Problematisch sind die Benachrichtigungen aber auch deswegen, weil sie je nach App unterschiedlich funktionieren. Auf SMS kann man per Spracheingabe antworten, auf E-Mails aber nicht, bei Messenger-Nachrichten kann man nur ein Like, aber keinen Text zurücksenden, WhatsApp-Benachrichtigungen kann man nur lesen, aber nicht beantworten. Heißt im Endeffekt: Man greift doch wieder sehr oft zum iPhone, weil man ja auf Nachrichten meistens auch antworten will.

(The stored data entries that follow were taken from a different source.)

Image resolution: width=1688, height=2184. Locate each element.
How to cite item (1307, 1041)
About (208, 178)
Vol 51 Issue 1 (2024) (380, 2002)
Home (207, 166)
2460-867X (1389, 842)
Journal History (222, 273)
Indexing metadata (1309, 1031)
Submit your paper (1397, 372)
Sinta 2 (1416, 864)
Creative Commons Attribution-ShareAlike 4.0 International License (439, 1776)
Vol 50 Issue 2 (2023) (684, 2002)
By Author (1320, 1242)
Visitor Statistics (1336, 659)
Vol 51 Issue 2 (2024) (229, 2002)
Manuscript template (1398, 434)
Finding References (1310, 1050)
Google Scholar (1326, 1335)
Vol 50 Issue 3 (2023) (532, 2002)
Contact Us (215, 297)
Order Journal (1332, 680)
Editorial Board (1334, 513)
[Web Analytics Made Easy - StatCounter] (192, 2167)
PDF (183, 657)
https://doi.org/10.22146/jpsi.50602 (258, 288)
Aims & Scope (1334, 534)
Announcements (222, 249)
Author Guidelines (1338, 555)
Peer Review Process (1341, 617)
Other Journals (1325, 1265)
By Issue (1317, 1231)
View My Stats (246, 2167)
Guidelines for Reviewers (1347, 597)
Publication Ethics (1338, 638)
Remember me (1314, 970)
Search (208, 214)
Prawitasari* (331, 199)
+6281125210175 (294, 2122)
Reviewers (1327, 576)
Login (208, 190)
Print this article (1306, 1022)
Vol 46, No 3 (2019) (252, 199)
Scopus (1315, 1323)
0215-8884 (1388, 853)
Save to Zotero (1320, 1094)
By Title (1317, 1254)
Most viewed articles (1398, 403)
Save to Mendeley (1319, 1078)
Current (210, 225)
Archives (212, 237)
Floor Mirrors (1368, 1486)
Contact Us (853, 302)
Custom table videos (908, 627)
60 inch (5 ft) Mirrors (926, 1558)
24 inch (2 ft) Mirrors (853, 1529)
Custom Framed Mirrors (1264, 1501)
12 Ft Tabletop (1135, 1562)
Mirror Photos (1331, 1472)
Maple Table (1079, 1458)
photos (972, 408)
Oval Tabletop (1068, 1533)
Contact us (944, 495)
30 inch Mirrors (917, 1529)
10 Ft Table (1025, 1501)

#5 Contra: Der Akku und das Kabel
Der Akku der Apple Watch ist stark genug, um einen ganzen Tag bis spät in die Nacht durchzuhalten, inklusive Workout – einen zweiten Tag steht er aber nicht durch. Heißt in der Praxis: Man lädt die Uhr jede Nacht auf, um in der Früh volle Batterie zu haben. Die Konsequenz: Man hat am Nachtkästchen nun ein zweites Kabel (neben dem des iPhone). Das ist zu Hause kein großes Problem, aber wer viel unterwegs ist, muss nun immer daran denken, das Kabel auch mitzunehmen. Das kann ziemlich nervig werden.
#6 Contra: Die Bevormundung
Unangenehm fällt die Apple Watch mit ihren Fitness-Tipps auf: Wenn man die Funktion nicht ausschaltet, dann ermahnt sie stündlich, dass es im Sinne der Gesundheit besser wäre, mal kurz vom Schreibtisch aufzustehen, bringt Informationen über erreichte Ziele aufs Display (z.B. Tagesziel für zurückgelegte Distanzen) oder zeigt eine Wochenübersicht an. Das klingt zwar praktisch, nervt im Alltag aber, weil sich diese Fitness-Tipps immer wiederholen.
Fazit
Die Apple Watch ist somit eigentlich zur drei Zielgruppen zu empfehlen: Eingefleischten Apple-Fans (die sich das Ding wohl ohnehin schon besorgt haben, jenen, die zeigen wollen, dass sie bei technologischen Entwicklungen ganz vorne mit dabei sein wollen, und jenen, die nicht wissen, was sie mit 400 oder mehr Euro sonst tun sollen. Apples neuestes Produkt wirkt noch unausgereift, ähnlich wie das erste iPhone, dass noch keine Apps und nur langsame EDGE-Datenverbindung hatte. Deswegen sollte man lieber abwarten, was ihre zweite Version kann (Gerüchte dazu gibt es hier). Lebensverändernd ist die Computer-Uhr nicht: Wenn man sein Smartphone zu Hause vergessen hat, dann dreht man ziemlich sicher wieder um, um es zu holen. Für die Apple Watch dreht man nicht um.